Judge Southwick finally was confirmed, but his confirmation was not an easy thing, because the opposition behaved contemptibly instead of fairly.

Nifonging must be stopped in politics as well as criminal justice. Mitt Romney too deserves fair consideration and the Mormon bashers who would deprive him of it have no business calling themselves Christians or Americans.

Michael J. Gaynor


Biography - Michael J. Gaynor

Michael J. Gaynor has been practicing law in New York since 1973. A former partner at Fulton, Duncombe & Rowe and Gaynor & Bass, he is a solo practitioner admitted to practice in New York state and federal courts and an Association of the Bar of the City of New York member.

Gaynor graduated magna cum laude, with Honors in Social Science, from Hofstra University's New College, and received his J.D. degree from St. John's Law School, where he won the American Jurisprudence Award in Evidence and served as an editor of the Law Review and the St. Thomas More Institute for Legal Research. He wrote on the Pentagon Papers case for the Review and obscenity law for The Catholic Lawyer and edited the Law Review's commentary on significant developments in New York law.

The day after graduating, Gaynor joined the Fulton firm, where he focused on litigation and corporate law.

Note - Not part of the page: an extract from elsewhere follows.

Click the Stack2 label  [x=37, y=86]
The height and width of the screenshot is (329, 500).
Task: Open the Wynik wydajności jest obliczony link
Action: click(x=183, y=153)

In 1997 Gaynor and Emily Bass formed Gaynor & Bass and then conducted a general legal practice, emphasizing litigation, and represented corporations, individuals and a New York City labor union. Notably, Gaynor & Bass prevailed in the Second Circuit in a seminal copyright infringement case, Tasini v. New York Times, against newspaper and magazine publishers and Lexis-Nexis. The U.S. Supreme Court affirmed, 7 to 2, holding that the copyrights of freelance writers had been infringed when their work was put online without permission or compensation.

Gaynor currently contributes regularly to www.MichNews.com, www.RenewAmerica.com, www.WebCommentary.com, www.PostChronicle.com and www.therealitycheck.org and has contributed to many other websites. He has written extensively on political and religious issues, notably the Terry Schiavo case, the Duke "no rape" case, ACORN and canon law, and appeared as a guest on television and radio. He was acknowledged in Until Proven Innocent, by Stuart Taylor and KC Johnson, and Culture of Corruption, by Michelle Malkin. He appeared on "Your World With Cavuto" to promote an eBay boycott that he initiated and "The World Over With Raymond Arroyo" (EWTN) to discuss the legal implications of the Schiavo case. On October 22, 2008, Gaynor was the first to report that The New York Times had killed an Obama/ACORN expose on which a Times reporter had been working with ACORN whistleblower Anita MonCrief.